There are limitations to this study. First, evaluation of the method using the diagnostic pre- and post-ablation images of 5-mm slice thickness may limit the accuracy of the assessment in slice direction. Ideally, future studies should aim to obtain thinner slices. Second, extrapolation of the potential value of the described method for intraprocedural use would require additional study in such a setting. In practice, post-ablation imaging will likely be acquired with the ablation applicator remaining in the tissue, which will introduce some degree of beam hardening artifact impacting segmentation performance. The third limitation is in the study design where the person performing evaluation of the new method was not blinded to the LTP-related outcomes and could be subject to bias. Future work will focus on evaluation and adaptation of this method for intraprocedural use.

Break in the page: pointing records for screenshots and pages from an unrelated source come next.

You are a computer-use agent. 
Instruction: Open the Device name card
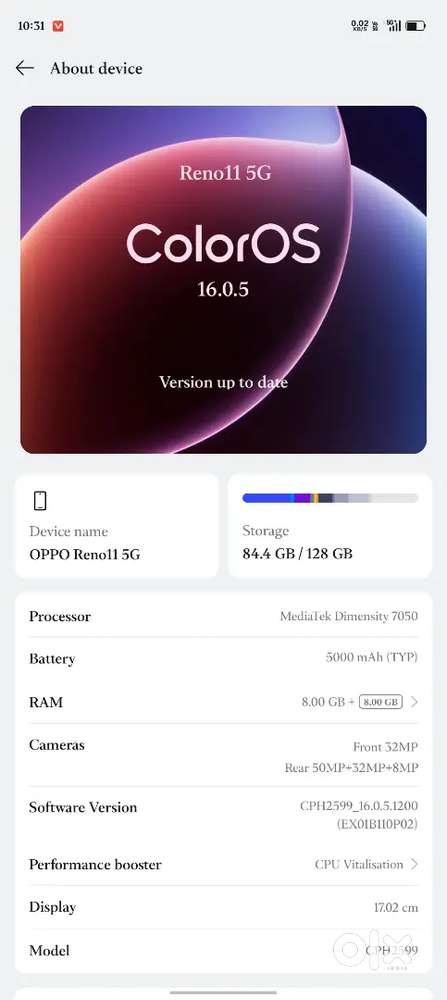[x=117, y=526]
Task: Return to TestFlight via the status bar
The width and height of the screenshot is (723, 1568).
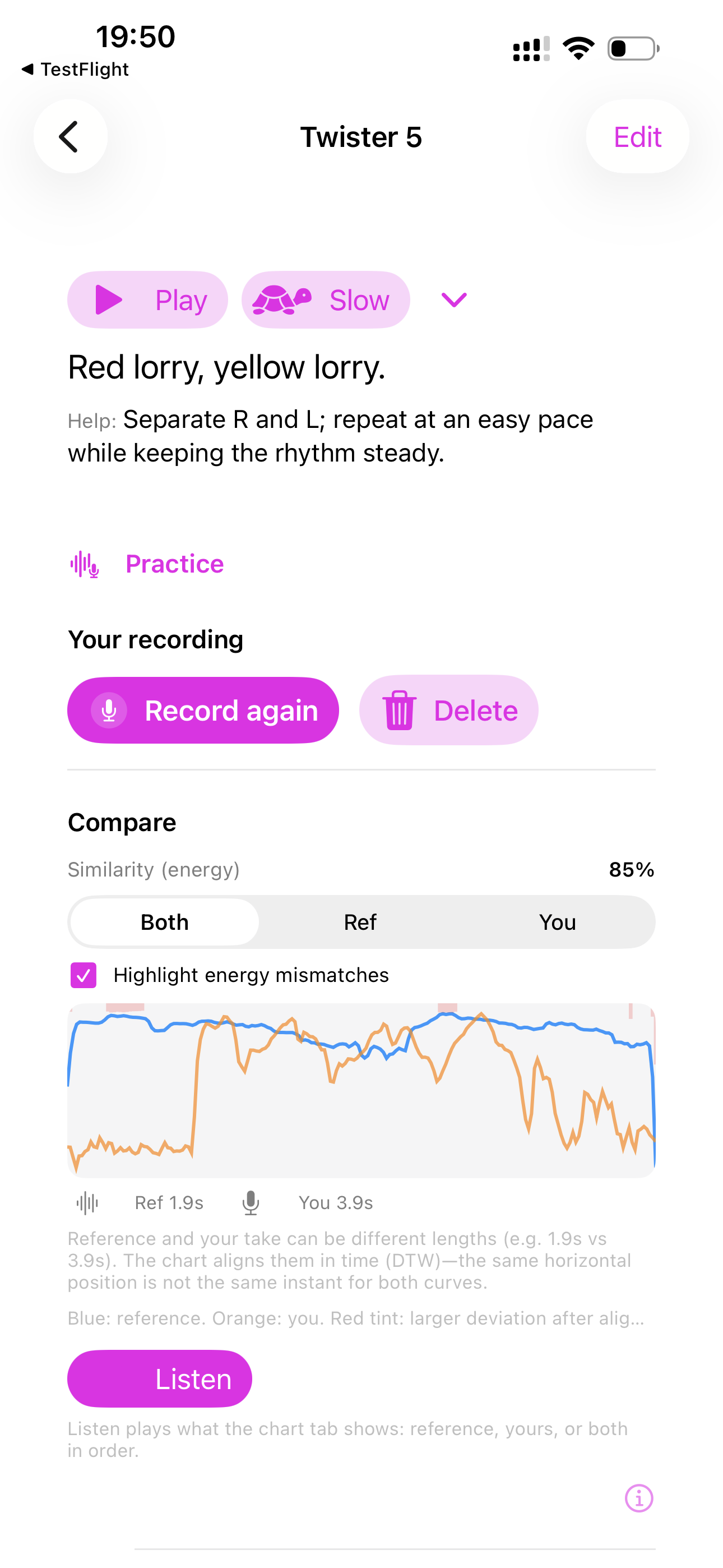Action: [76, 69]
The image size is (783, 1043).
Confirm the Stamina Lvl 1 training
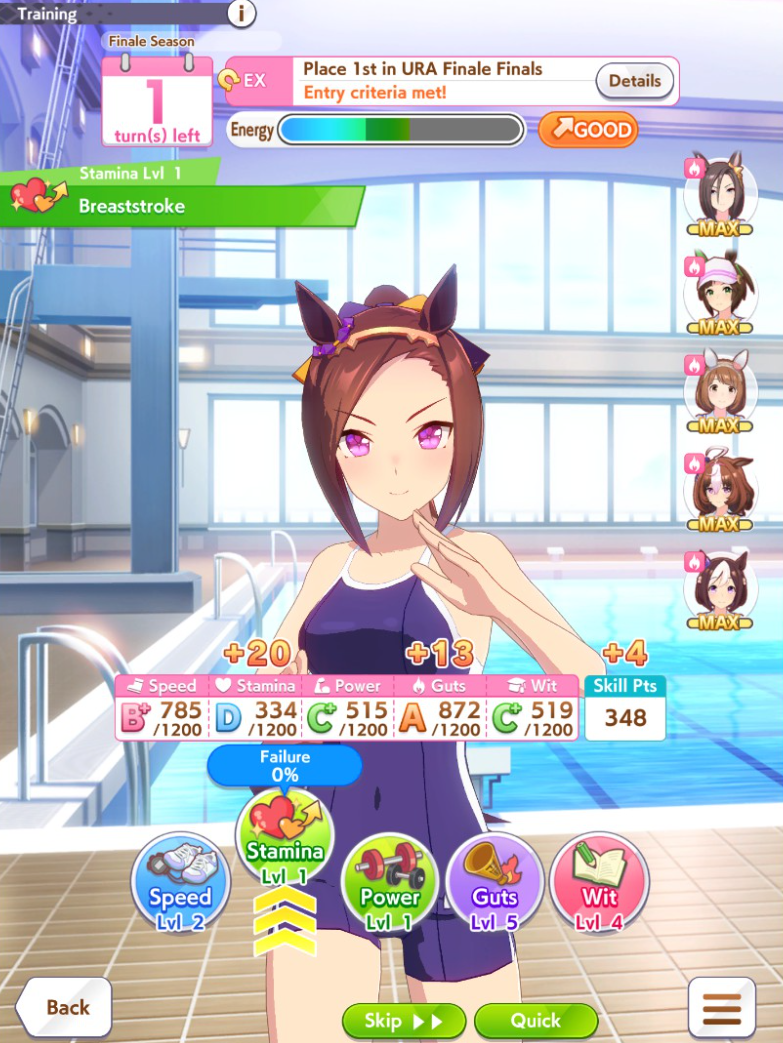285,838
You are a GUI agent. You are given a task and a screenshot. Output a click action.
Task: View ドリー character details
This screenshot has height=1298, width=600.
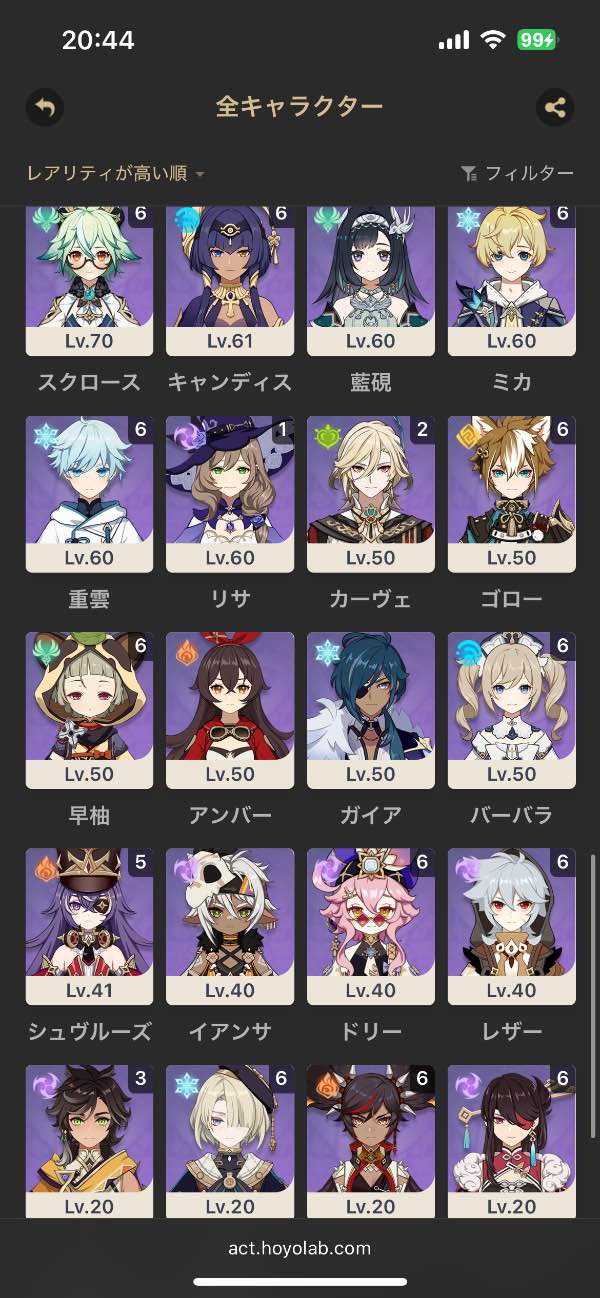point(371,926)
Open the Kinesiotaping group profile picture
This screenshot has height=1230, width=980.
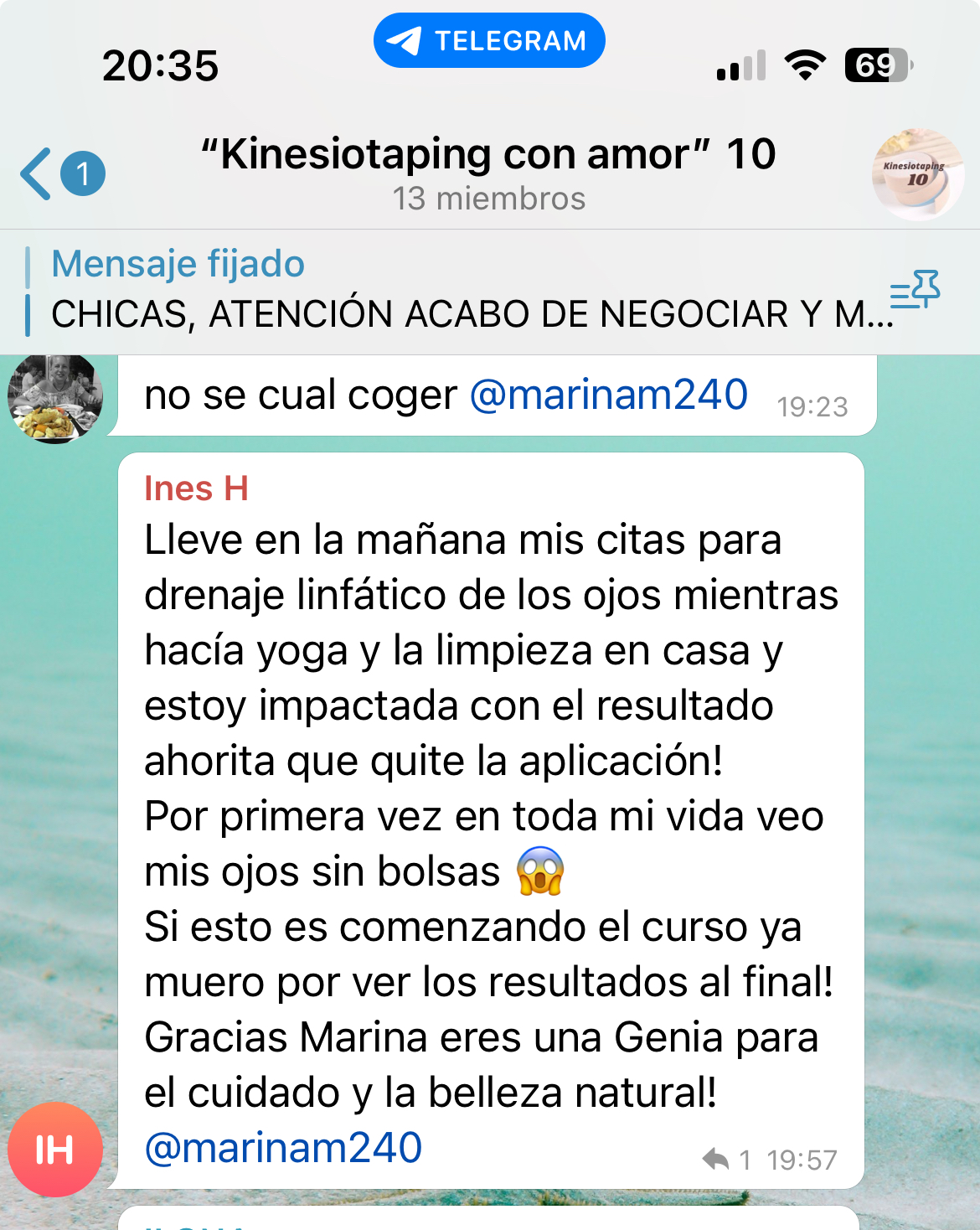[917, 174]
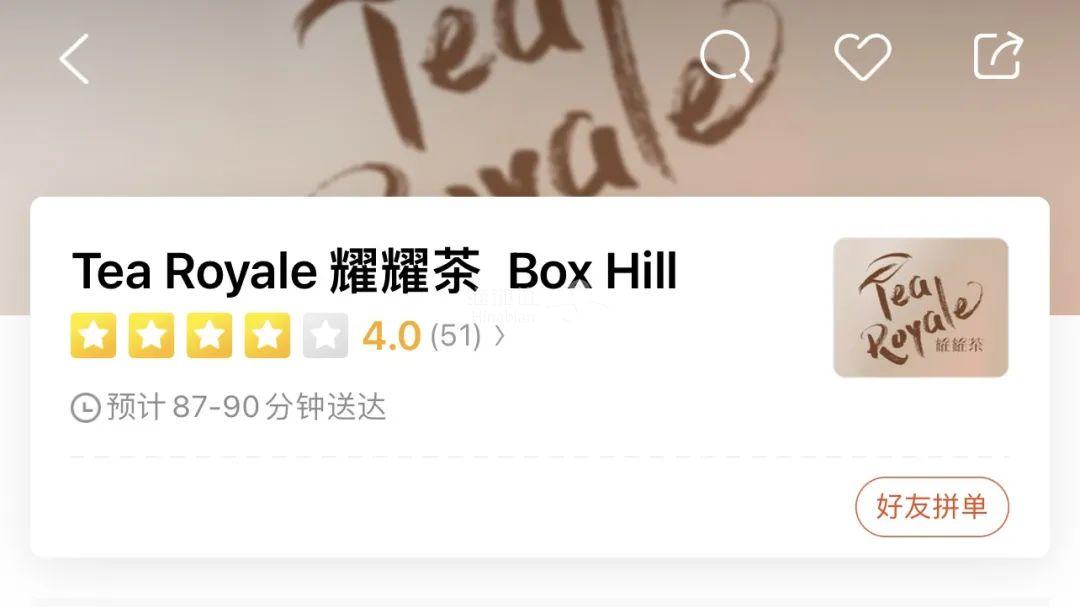Add Tea Royale to favorites
Image resolution: width=1080 pixels, height=607 pixels.
pos(862,57)
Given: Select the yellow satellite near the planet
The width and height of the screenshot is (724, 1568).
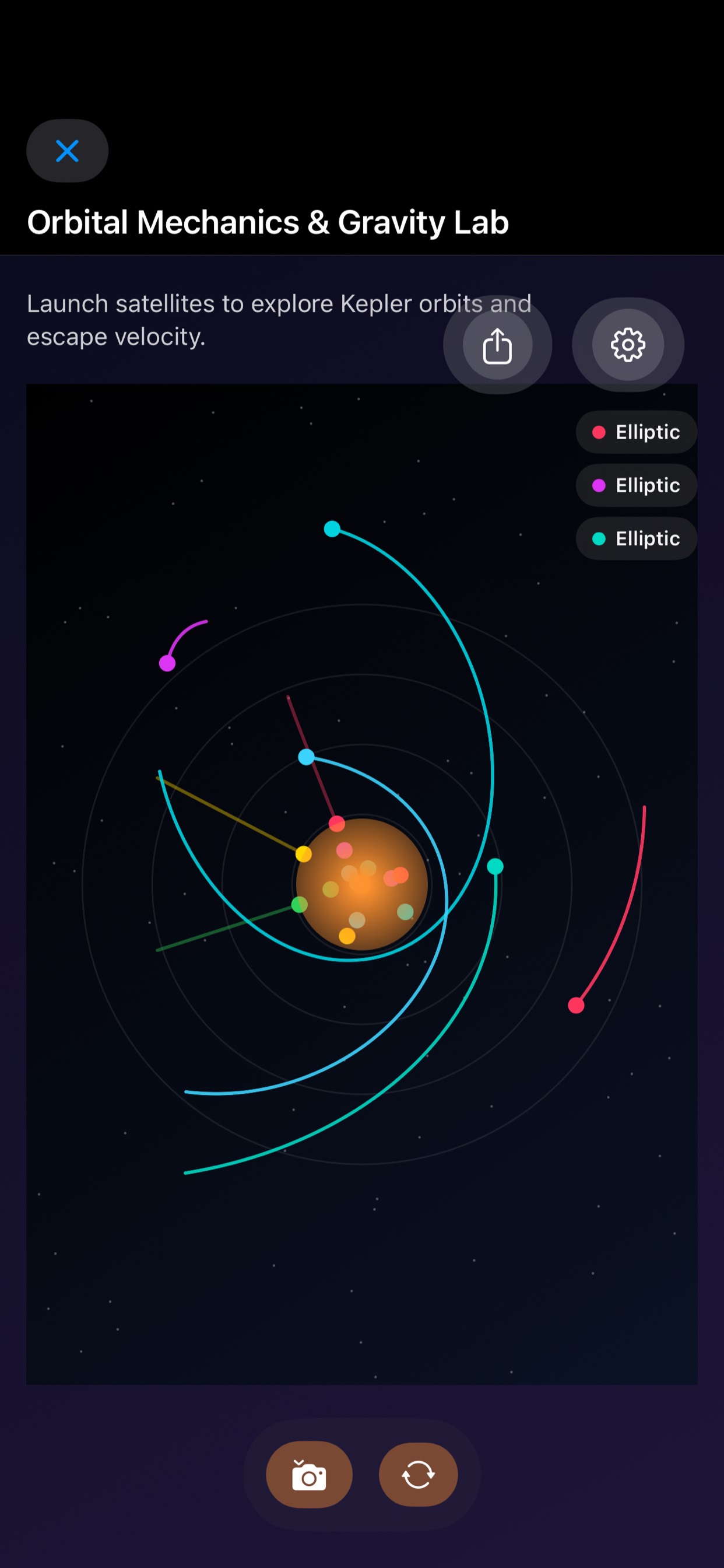Looking at the screenshot, I should click(x=303, y=854).
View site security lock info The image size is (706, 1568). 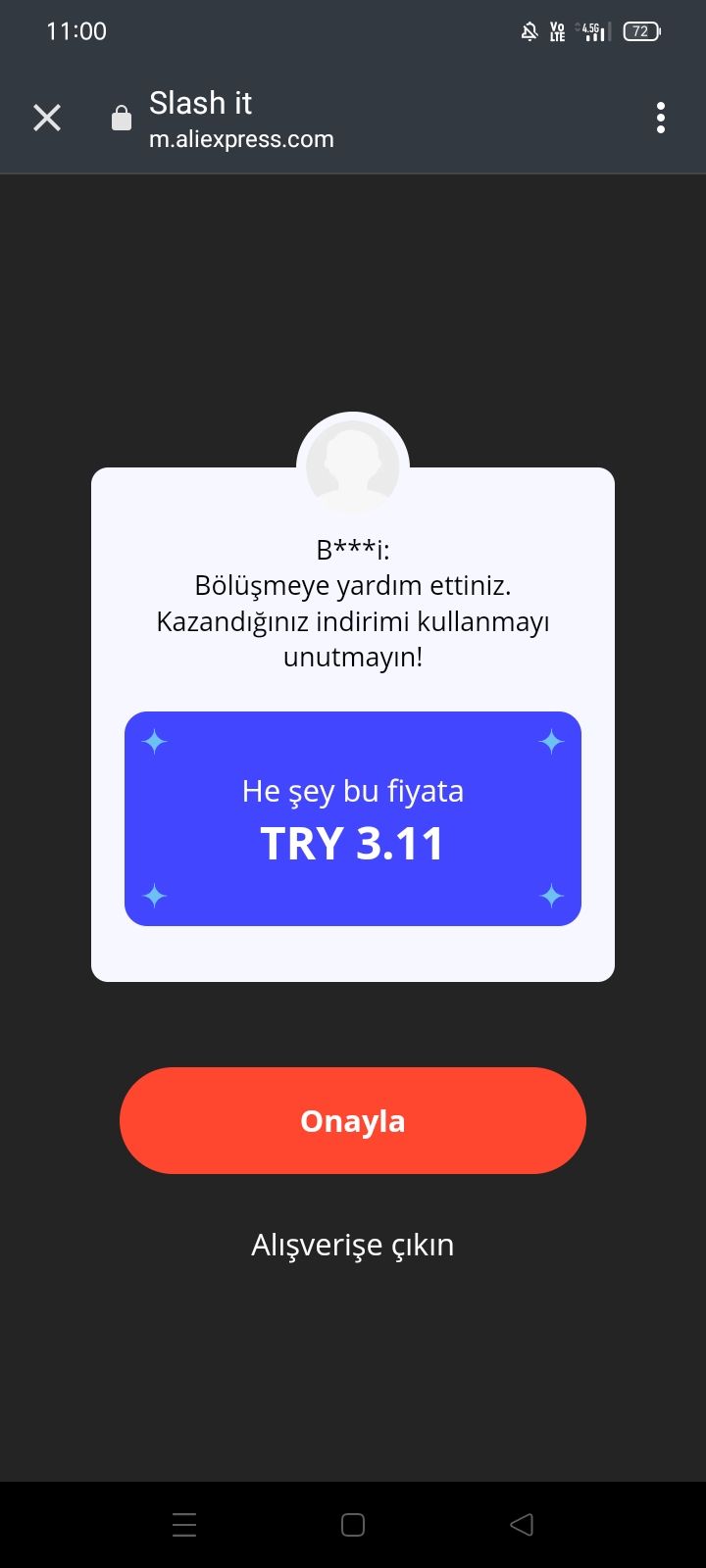click(122, 119)
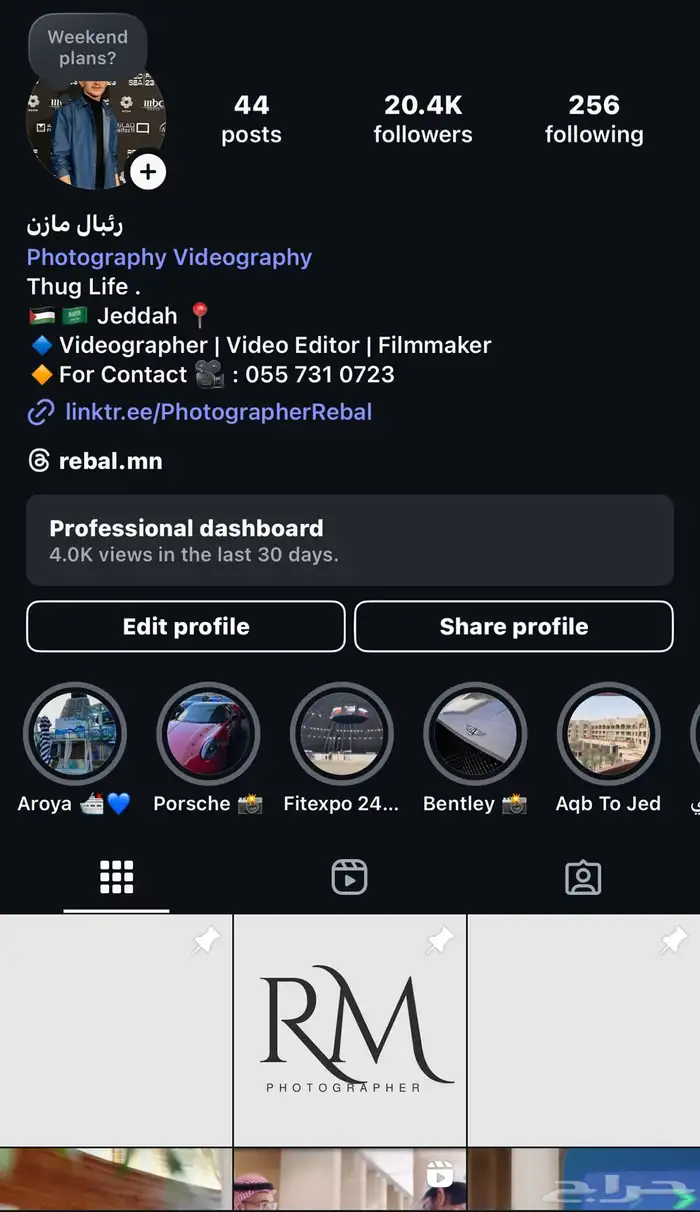Open the Aqb To Jed highlight
700x1212 pixels.
[x=608, y=735]
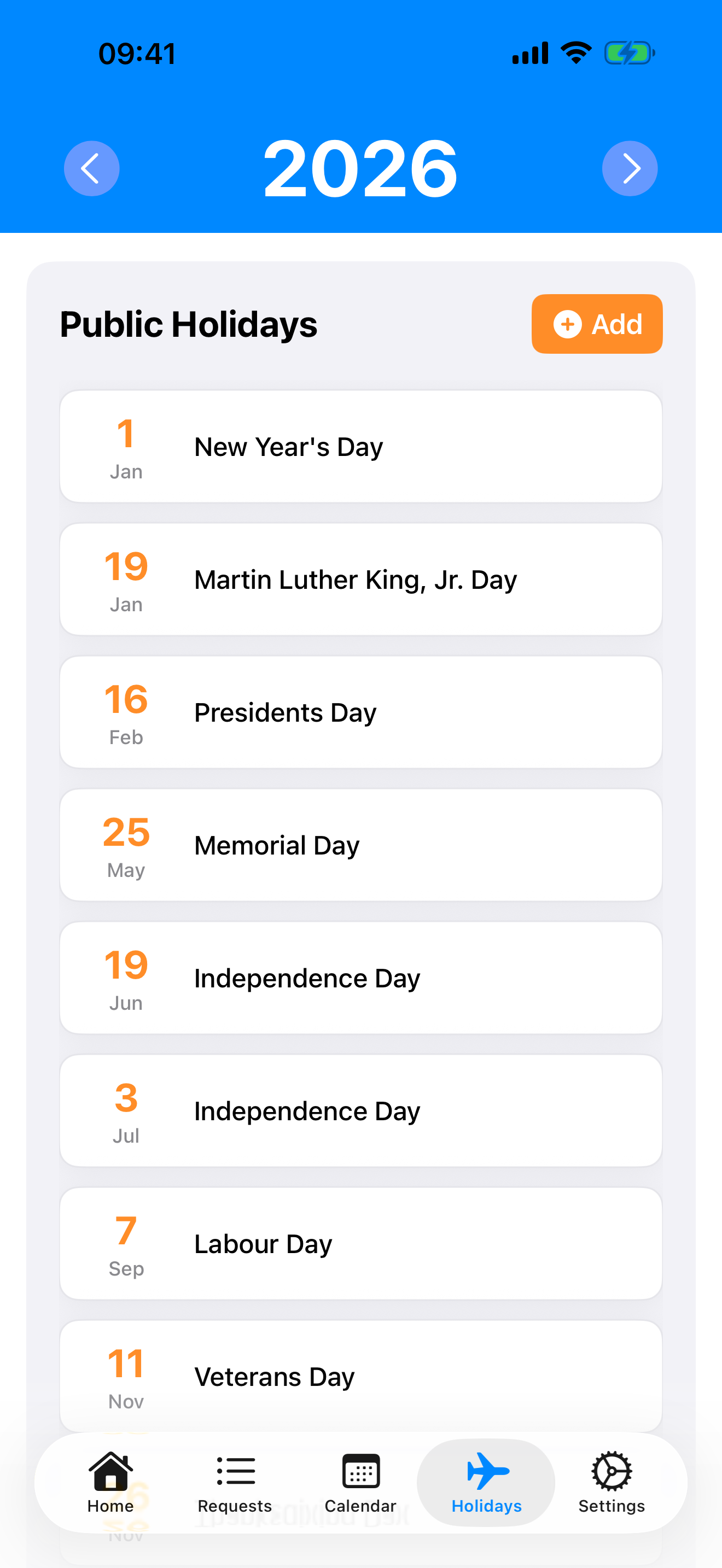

In conclusion, this study demonstrated feasibility of 3D quantitative assessment of the ablation zone following RFA of liver metastases. The initial evaluation showed that 3D assessment of the minimum margin can improve accuracy of LTP prediction. Although evaluated in the CRLM patient population treated with RFA, the methodology proposed here may be applicable to assessment of other primary or metastatic liver tumors treated with other thermal ablation modalities.